Barclays Africa Group Retail and Business Banking CEO Craig Bond. (Duncan Alfreds, Fin24)
Cape Town – Absa Bank parent company Barclays is on course to up its game in South African banking as it makes up ground in the online and mobile space.
“To be honest with you, we’d fallen behind some of our competitors in the digital banking space and yet we were ahead of them in the ATM space. All I’d like to say without giving too much away is watch this space,” Craig Bond, chief executive of Retail and Business Banking at Barclays Africa Group told Fin24.
The company has piloted fingerprint ATMs but in 2016, its focus on rolling out digital tools to drive online banking. The company also launched an Apple Watch application, beating out rival Standard Bank.
READ: Fingerprint ATMs won't eradicate PIN codes
Bond said that the bank’s strategy was fine-tuned to harness digital skills in the organisation.

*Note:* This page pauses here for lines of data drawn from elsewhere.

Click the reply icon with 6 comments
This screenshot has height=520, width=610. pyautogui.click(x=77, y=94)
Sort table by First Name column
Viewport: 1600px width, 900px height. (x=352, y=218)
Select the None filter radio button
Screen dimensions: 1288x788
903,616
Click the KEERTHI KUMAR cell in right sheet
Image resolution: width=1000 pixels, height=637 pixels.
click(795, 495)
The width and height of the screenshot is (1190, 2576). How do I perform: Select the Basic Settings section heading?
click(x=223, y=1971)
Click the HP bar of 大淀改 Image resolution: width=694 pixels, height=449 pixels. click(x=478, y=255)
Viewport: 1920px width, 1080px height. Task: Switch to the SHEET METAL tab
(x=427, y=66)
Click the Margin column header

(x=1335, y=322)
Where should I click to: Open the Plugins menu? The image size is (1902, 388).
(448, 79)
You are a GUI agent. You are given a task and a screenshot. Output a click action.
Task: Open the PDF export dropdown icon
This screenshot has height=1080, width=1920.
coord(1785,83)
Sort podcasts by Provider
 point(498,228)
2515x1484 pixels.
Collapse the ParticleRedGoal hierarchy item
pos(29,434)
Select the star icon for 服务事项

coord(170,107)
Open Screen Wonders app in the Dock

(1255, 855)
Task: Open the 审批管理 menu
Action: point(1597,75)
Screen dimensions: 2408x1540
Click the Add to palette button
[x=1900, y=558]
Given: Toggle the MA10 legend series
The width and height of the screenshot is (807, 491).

“There are always in big organisations pockets of innovation, and I think one of those areas in particular was digital. We’ve put all of our digital assets across the bank – whether it’s the design, roll-out of products, internet banking, or the techies. They all sit together; they’re all one team.
“For the first time, all this good stuff that’s happening in the organisation is one pressure cooker, aiming in one direction,” he added.
Absa which has nine million customers as at the end of 2015 trailed both First National Bank (FNB) and Standard Bank in rolling out a mobile banking application.
However, both FNB and Standard have suffered reputation damage with a brief platform shutdowns. Absa is racing to pass rivals as more customers increasingly expect mobile banking services.
READ: FNB online systems hit by downtime
“One thing we’ve realised in this innovative race: It’s not just about being first to market, it’s ‘What is appealing to customers?’ We’ve realised that not only does the digital team have huge pressure to be better than all our traditional competitors, they’ve also got pressure to get to market fast and do things really quickly,” said Bond.
But he conceded that there was much work to be done before Absa could match the functionality of rivals’ applications.
“There’re some innovative issues like the Apple Watch where really, we just wanted to be first to market with something cool and funky. Much more important is ‘How do we come up with a low cost, easy to use banking app?’” said Bond.